Ceph

Ceph is a free-software storage platform, implements object storage on a single distributed computer cluster, and provides interfaces for object-, block- and file-level storage. Ceph aims primarily for completely distributed operation without a single point of failure, scalable to the exabyte level, and freely available.

Ceph replicates data and makes it fault-tolerant, using commodity hardware and requiring no specific hardware support. As a result of its design, the system is both self-healing and self-managing, aiming to minimize administration time and other costs.

Ceph Storage at Lehigh

LTS Research Computing provides a Ceph based storage resource, also called as Ceph. In Fall 2018, a 768TB storage cluster was designed, build and deployed to replace the original Ceph cluster, a 1PB storage cluster.

How is Data Stored in Ceph?

Data is replicated on across three disks on three nodes in three racks with distinct power feeds and network paths, secured against simultaneous failure of two full nodes in the primary data center. With current connectivity, the cluster supports an aggregate read/write speed of 3.75GB/s, with capability to increase bandwidth as needed. The Ceph software performs daily and weekly data scrubbing to ensure replicas remain consistent. An option for daily snapshots of data and stored to a secondary data center on Lehigh’s campus is also available.

NOTE: Ceph does not do backups. If you need daily snapshot and store the snapshots, you need to purchase an additional block of Ceph storage. If you need backup, one alternative is mount the Ceph project as a network drive and use Crashplan to backup contents in your Ceph project.

System Configuration

7 storage nodes
- One 2.5GHz 16-core AMD EPYC 7351P, 2.4GHz
- 128GB 2666MHz DDR4 RAM
- Three Micron 1.9TB SATA 2.5 IN Enterprise SSD
  - Total Raw Storage: 5.7TB for CephFS (Fast Tier)
- Two Intel 240GB DC S4500 Enterprise SSD (OS only)
- 13 Seagate 8TB SATA
  - Total Raw Storage: 104TB Ceph (Slow Tier)
- 10 GbE and 1 GbE network interface
- CentOS 7.x
Raw Storage: 728TB (Slow Tier) and 39.9TB (Fast Tier)
Available Storage: 206TB (Slow Tier) and 11.3TB (Fast Tier)

Why two tiers of storage?

The original Ceph cluster was designed for archival data storage.
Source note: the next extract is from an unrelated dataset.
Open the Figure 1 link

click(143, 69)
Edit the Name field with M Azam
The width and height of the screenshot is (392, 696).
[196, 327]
In circa 2015, Research Computing decommissioned the storage resource on the then HPC clusters, Corona, Maia, Trits, Capella and Cuda0 and used Ceph as the storage backend instead. This worked fine until Sol, built as a 34 node replacement cluster for Corona, Capella, Cuda0 and Trits, was expanded and upgraded to 56 nodes (81 nodes in Fall 2019) with 66 (120 in Fall 2019) nVIDIA GPUs. The increase in I/O from simulations on Sol caused instability in Ceph. After some research, it was decided that the Ceph replacement should include a fast tier of storage built using SSDs based on the Ceph file system (CephFS) to handle I/O from the ever expanding Sol cluster. The fast tier, CephFS, would provide a distributed global scratch on Sol for writing simulation data from running jobs while the slow tier, Ceph would provide longer term storage of simulation data.
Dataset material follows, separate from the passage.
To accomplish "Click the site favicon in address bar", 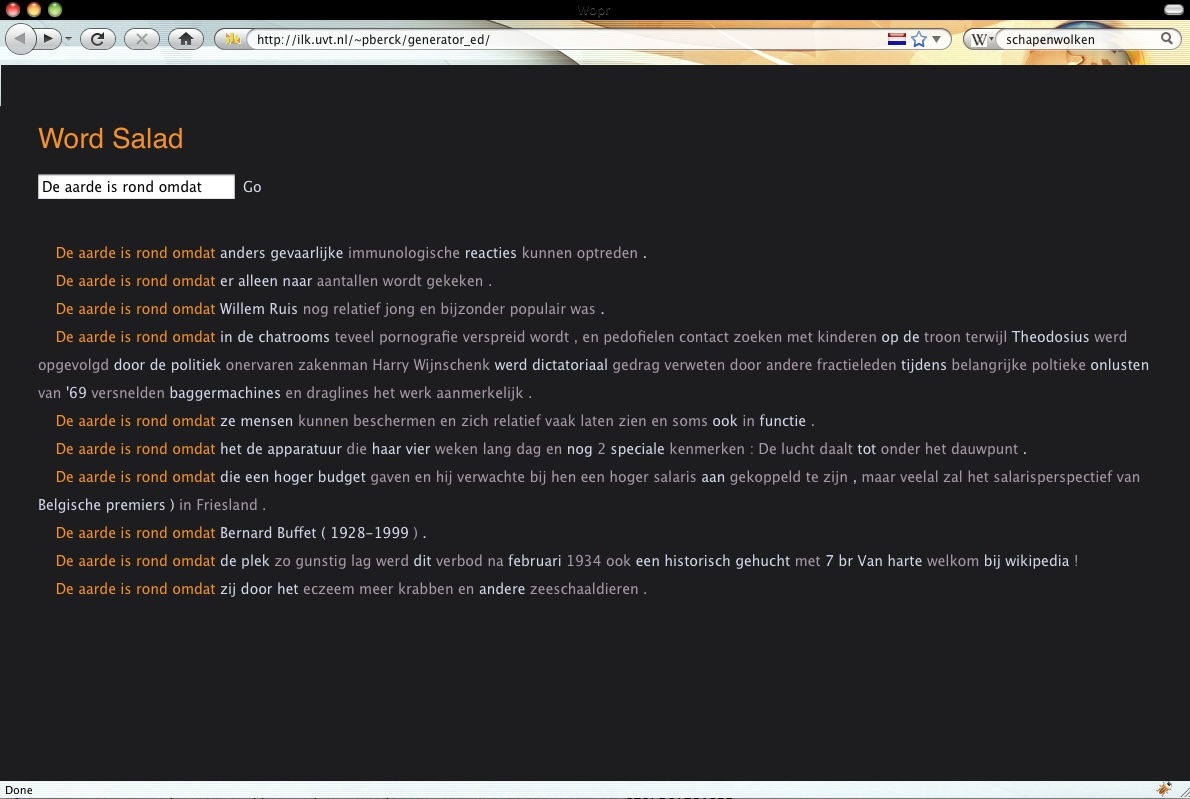I will point(233,40).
How do I get access to Ceph storage?

To use Ceph as a storage device, Faculty, Staff, Department and Colleges need to purchase a storage project, minimum 1TB for a duration of 5 years. The cost for 1TB of storage is $375 for 5 year duration. The storage project can be shared with a named group of users including students at no charge. To request a Ceph storage project, please contact the Manager of Research Computing with the following

Name of the project, default name is the PIs username followed by group for e.g. alp514group
List of username of users who will have access to the storage. The list can be modified at any time during the 5 year duration.
Amount of Storage desired (minimum 1TB)
Banner Index to charge with authorization from Finance Manager

Ceph storage on Sol

Ceph is the storage backend for Sol. All users are provided with 150GB home storage with the $50/user/year account fees. Principle Investigators are encouraged to purchase a Ceph storage project for their research groups use on Sol. Such PIs have the option of using their Ceph storage project for their home directories instead of the 150GB quota and have their annual user fees waived for the duration of the Ceph project (i.e. 5 years from purchase) for current and future users.

Using Ceph for storage

Ceph storage projects are shared using cifs utilities and can be mounted as a network drive on Windows, Mac OSX and Linux. Ceph projects are mounted on Sol. Groups that use Ceph as home directory have access to their projects when they login to Sol. All others can access their Ceph projects at /share/ceph/projectname

Using CephFS on Sol for running jobs

CephFS is available at /share/ceph/scratch/username on Sol login and compute nodes. Users should use CephFS storage for in flight jobs only and are responsible for transferring simulation data from CephFS to their home directories or Ceph storage projects. The SLURM scheduler automatically creates a folder ${SLURM_JOB_ID} to store data generated from job ${SLURM_JOB_ID}. Users cannot create a folder in CephFS only subfolder in the ${SLURM_JOB_ID}. All data older than 7 days in CephFS will be deleted. It is the responsibility of the user to transfer data from CephFS to their home directories, Ceph project spaces or external storage resource.

Best Storage Practices on Sol

With multiple storage options, home/ceph, cephfs and local scratch, it is the responsibility of users to develop a data management plan for their simulation data.

home/ceph: permanent storage for the life of your account limited by 150GB/size of ceph project
cephfs: semi-permanent and should moved to permanent storage
local scratch: temporary - available only for in-flight jobs. This is 500GB space on each compute node that is shared by all users assigned to that node.